GREEN BOOK is a movie based on a true story. It details a concert tour by Doc Shirley (Mahershala Ali) across the American midwest and deep south. To pull this off, he needs a driver, and that’s where Frank “Tony Lip” Vallelonga comes in. Frank acts as his driver and valet, and the two spark an uneasy friendship on the road.

It’s America in the early 1960’s. Doc is black and Frank is white. It’s all supposed to make us feel better about the state of race relations…and if you squint really hard, I suppose it can.

I say “I suppose” because GREEN BOOK plays like the sort of movie Hollywood used to make in hopes of inspiring greater racial tolerance. You’ll hear people compare it to CRASH, or DRIVING MISS DAISY – and they’re not wrong. Both of those movies took a facile approach to a complicated story, and that’s very much what GREEN BOOK does too. It checks the boxes, paints by the numbers, and uses every other metaphor you can think of as it pleads with us to all get along.

GREEN BOOK is handsome in the way that almost every story set in 1960’s America is handsome. Mahershala Ali is deeply engaging…because he’s just too damned talented not to be deeply engaging. That’s about all the praise I can lob at this movie, and yet I get the nagging suspicion that Oscar is about ready to lob more praise at this movie.

Despite the film being made by a man who made his bones making gross-out comedies, that man thinking that exposing himself for laughs is a good ideaand that man telling a story that is deeply in-dispute…GREEN BOOK landed itself five Oscar nominations, including Best Picture.

It’s hard to believe this film is a contender in a year when so many more worthy and more nuanced films about Black America were overlooked. It’s also setting the stage for a freakishly safe movie to take Oscar’s top prize in a year when so many more complicated films were cast aside.
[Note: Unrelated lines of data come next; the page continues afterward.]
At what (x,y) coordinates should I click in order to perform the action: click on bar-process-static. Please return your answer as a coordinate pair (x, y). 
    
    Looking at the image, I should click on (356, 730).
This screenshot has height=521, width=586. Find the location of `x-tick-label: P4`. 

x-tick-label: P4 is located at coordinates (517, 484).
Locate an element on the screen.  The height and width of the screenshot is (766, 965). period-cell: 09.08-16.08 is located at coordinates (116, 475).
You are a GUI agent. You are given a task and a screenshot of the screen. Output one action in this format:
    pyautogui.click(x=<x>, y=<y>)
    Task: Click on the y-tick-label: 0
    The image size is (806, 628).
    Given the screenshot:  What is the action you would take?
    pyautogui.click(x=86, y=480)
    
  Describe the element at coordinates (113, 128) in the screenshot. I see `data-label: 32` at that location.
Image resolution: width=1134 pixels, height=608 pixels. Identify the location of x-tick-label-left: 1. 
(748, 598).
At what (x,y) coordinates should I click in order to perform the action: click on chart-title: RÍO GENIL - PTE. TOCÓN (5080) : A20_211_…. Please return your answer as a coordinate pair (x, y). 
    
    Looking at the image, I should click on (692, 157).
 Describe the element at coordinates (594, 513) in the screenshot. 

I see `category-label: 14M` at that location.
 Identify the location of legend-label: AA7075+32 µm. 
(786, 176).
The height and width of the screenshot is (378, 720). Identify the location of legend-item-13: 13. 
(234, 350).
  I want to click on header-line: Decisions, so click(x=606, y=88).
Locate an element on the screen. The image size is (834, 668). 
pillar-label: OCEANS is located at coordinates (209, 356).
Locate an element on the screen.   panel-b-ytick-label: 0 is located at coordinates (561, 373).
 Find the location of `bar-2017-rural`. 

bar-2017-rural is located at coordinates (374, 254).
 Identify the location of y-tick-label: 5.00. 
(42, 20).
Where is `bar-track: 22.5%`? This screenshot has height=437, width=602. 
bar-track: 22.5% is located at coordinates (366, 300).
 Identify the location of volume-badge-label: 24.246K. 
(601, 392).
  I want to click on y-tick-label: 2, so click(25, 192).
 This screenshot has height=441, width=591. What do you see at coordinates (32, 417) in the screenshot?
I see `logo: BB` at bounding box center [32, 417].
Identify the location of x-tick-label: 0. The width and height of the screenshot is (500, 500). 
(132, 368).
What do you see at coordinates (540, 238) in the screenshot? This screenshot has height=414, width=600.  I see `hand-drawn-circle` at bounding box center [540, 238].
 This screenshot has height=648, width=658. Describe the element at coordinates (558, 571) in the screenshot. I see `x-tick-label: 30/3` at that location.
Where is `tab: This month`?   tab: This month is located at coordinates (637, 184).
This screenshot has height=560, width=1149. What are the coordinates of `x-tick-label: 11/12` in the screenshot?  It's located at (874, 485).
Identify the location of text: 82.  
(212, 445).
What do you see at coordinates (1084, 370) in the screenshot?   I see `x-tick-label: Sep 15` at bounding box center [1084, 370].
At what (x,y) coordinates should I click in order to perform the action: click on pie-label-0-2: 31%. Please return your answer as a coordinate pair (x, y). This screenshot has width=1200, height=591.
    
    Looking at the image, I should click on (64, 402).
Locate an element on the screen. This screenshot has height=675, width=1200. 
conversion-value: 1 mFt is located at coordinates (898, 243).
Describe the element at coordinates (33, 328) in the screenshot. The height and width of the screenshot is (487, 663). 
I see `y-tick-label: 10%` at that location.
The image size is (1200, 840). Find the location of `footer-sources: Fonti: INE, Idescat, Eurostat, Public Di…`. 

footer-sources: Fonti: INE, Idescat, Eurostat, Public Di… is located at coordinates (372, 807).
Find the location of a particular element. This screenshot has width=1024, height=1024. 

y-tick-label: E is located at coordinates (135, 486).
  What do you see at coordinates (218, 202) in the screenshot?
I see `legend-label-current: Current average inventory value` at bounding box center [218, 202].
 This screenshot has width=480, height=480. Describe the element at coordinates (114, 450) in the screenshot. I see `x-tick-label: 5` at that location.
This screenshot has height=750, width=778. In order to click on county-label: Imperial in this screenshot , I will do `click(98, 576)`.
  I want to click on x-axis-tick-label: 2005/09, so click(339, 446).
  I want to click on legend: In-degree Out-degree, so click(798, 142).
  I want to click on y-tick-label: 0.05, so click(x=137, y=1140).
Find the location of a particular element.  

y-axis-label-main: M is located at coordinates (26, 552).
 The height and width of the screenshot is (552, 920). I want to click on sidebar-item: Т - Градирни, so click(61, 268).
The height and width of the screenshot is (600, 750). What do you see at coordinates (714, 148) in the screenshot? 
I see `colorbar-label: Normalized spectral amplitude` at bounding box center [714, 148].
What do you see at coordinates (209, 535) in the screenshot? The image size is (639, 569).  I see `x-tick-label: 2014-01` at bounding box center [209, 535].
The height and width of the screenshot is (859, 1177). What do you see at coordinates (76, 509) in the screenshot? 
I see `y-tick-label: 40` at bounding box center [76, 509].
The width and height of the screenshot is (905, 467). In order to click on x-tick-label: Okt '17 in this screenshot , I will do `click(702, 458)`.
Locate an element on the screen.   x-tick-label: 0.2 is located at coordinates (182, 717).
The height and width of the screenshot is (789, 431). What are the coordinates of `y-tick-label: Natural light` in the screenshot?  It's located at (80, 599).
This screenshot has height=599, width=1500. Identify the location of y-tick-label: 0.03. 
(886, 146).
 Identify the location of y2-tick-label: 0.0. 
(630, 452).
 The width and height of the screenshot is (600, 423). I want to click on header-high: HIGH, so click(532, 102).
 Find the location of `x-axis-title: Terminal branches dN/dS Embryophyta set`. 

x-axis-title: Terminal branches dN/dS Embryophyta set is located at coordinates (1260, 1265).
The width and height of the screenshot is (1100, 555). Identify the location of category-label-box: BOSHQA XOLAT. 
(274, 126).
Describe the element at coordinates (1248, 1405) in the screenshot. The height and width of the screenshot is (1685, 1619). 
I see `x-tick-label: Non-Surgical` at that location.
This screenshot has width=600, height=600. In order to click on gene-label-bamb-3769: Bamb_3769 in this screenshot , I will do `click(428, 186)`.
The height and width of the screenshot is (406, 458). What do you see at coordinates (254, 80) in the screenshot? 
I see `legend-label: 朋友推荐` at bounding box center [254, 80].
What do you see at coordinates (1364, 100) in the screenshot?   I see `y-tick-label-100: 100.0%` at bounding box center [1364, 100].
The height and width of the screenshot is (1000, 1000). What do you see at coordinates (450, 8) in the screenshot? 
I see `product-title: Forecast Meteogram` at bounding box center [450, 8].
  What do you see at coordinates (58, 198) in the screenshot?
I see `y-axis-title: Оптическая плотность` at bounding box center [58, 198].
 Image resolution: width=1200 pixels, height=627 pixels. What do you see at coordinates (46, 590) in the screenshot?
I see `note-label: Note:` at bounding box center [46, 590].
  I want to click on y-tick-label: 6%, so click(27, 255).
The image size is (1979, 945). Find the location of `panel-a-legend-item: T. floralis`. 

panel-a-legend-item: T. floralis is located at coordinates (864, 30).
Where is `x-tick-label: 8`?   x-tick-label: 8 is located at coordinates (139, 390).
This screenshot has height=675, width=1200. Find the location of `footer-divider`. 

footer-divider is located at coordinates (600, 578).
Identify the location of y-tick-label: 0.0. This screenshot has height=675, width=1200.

This is the sort of movie your parents will like (I don’t car how young or old your parents are – this movie is for them). I’m not above making movies your parents will like, but I am above lauding them as some of the best films of the year. What’s more, by the sounds of it Doc Shirley was a talented, multifaceted, and intriguing person.

Now his story is unlikely to be given its due, because what filmmaker wants to try to follow the Oscar nominee? That’s the real shame of this nomination, and any potential wins that come from it; the story of Doc Shirley will never be properly told on-screen…all because the son of Frank Vallelonga decided to tell it first.